# How do I make Ork vehicle armor plates?



## Jezlad (Oct 14, 2006)

I've seen lots of custom ork vehicles with the bolt on plates, chipped with really cool looking bullet holes and stuff in them.

Are there any guides or tips you can point me to or share to get this exact same effect?


----------



## Old Man78 (Nov 3, 2011)

Plasticard cut just using a sprue snips to get an nice crude edge and some mild treatment from a lighter can get you a decent look for a rough cut plate, then using a heated bit of wire or pin etc and touching it to the card will get you nice bullet holes with the deformed metal on the edge, and Vash did an excellent tute on making chaos vehicle trim that would likely suit your needs also, hope this helps. 

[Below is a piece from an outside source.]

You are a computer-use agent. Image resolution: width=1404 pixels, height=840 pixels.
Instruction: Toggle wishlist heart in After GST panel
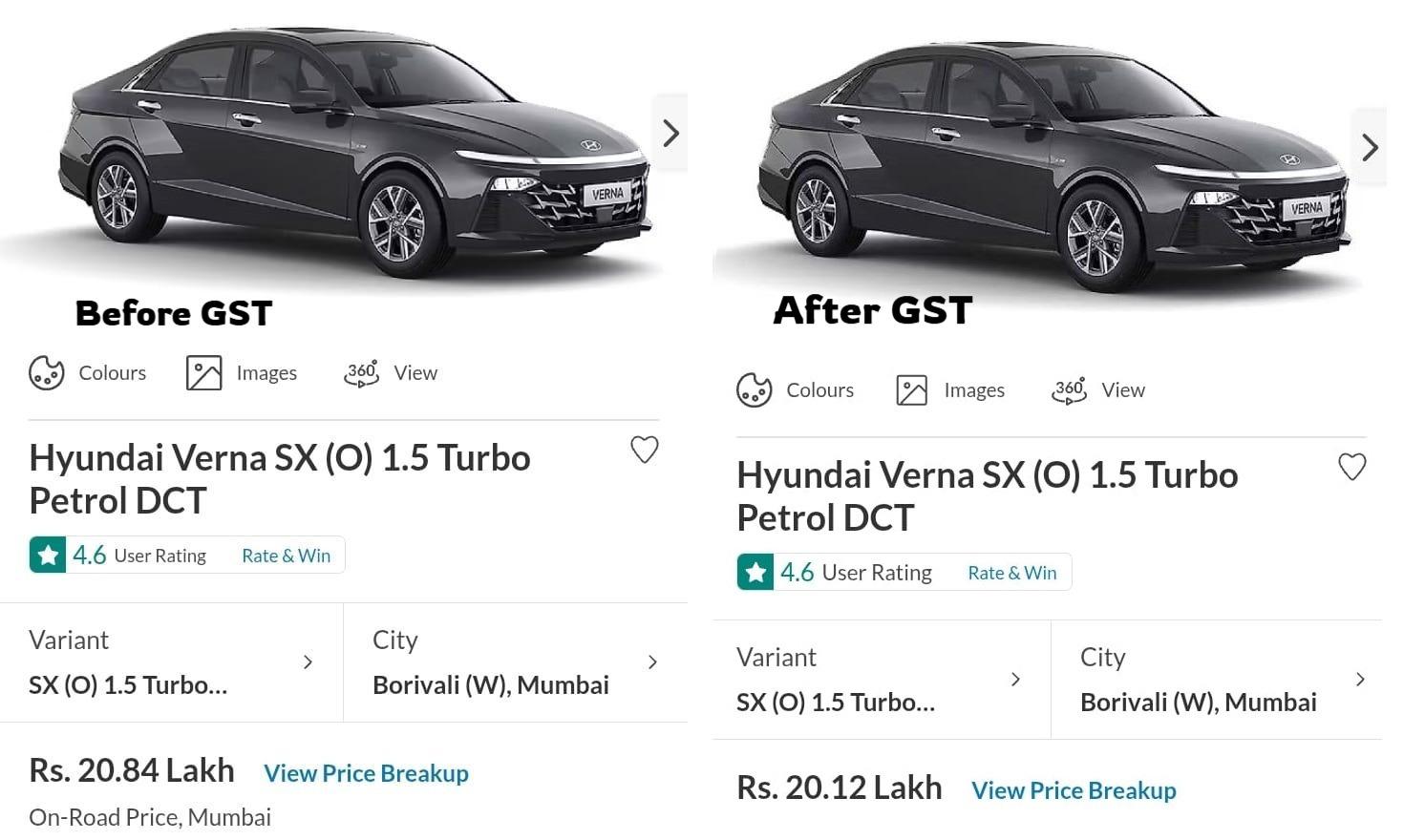(x=1351, y=467)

http://www.heresy-online.net/forums/showthread.php?t=119115&highlight=rivet+heads


----------



## falcoso (Apr 7, 2012)

Yeah plasticard is the way my friends orky up his vehicle, just get a sheet cut into irregular rectangle shapes and just cut a snip to make it more rough. Alternatively, instead of using a hot wire, you can just drill out the hole using aproximately 1mm drill bits, you can then roughen up the edges by getting a craft knife and just scraping aroudn the hole


----------



## Dragblud da scrunka (Mar 26, 2009)

Im echoing the two above get plasticard, 2mm thick is the stuff i normally get and double it up if needed then just go to town make about 2 layers of them overlapping taking random snips out then once its assembled add damage and other thinks like scratches

Its bigger models and such but the same principles to get some amazing results http://codyscoop.com/ht-building.html


----------



## Galahad (Dec 21, 2006)

What I usually do is cut out patches, rough up and whittle down the edges with a knife, then 'rivet' them by drilling and then plugging the holes with bits of thin styrene rod.

Simple bulletholes are easy. I usually just use the tip of my knofe 9or of a knoife with a broken tip) to drill a string of shallow divets. You don;t have to punch all the way through. You could use a pin vise or a hot wire too if you want.

The star-shaped bullet craters are easy but take a little more work. Just use your knife to make a couple of v-shaped cuts so that you end up with a small triangular groove cut out of the plastic, then you repeat the process again and again, radiating out from a central point so that the bases of the triangles all link together. One extra-long cut can show where the bullet came in at an oblique angle.

It takes a little practice but once you;ve doen it a couple times it;s amazing how simple they are and how much character they add. 

You can also make some nice sloppy welds by runnign a thin line of Gs and using the tip of a toothpick to carefully press in and make the repeating marks of a welder. It's a bit more tricky but it's a good way to link different bits where a simple patch of plasticard won't work.


----------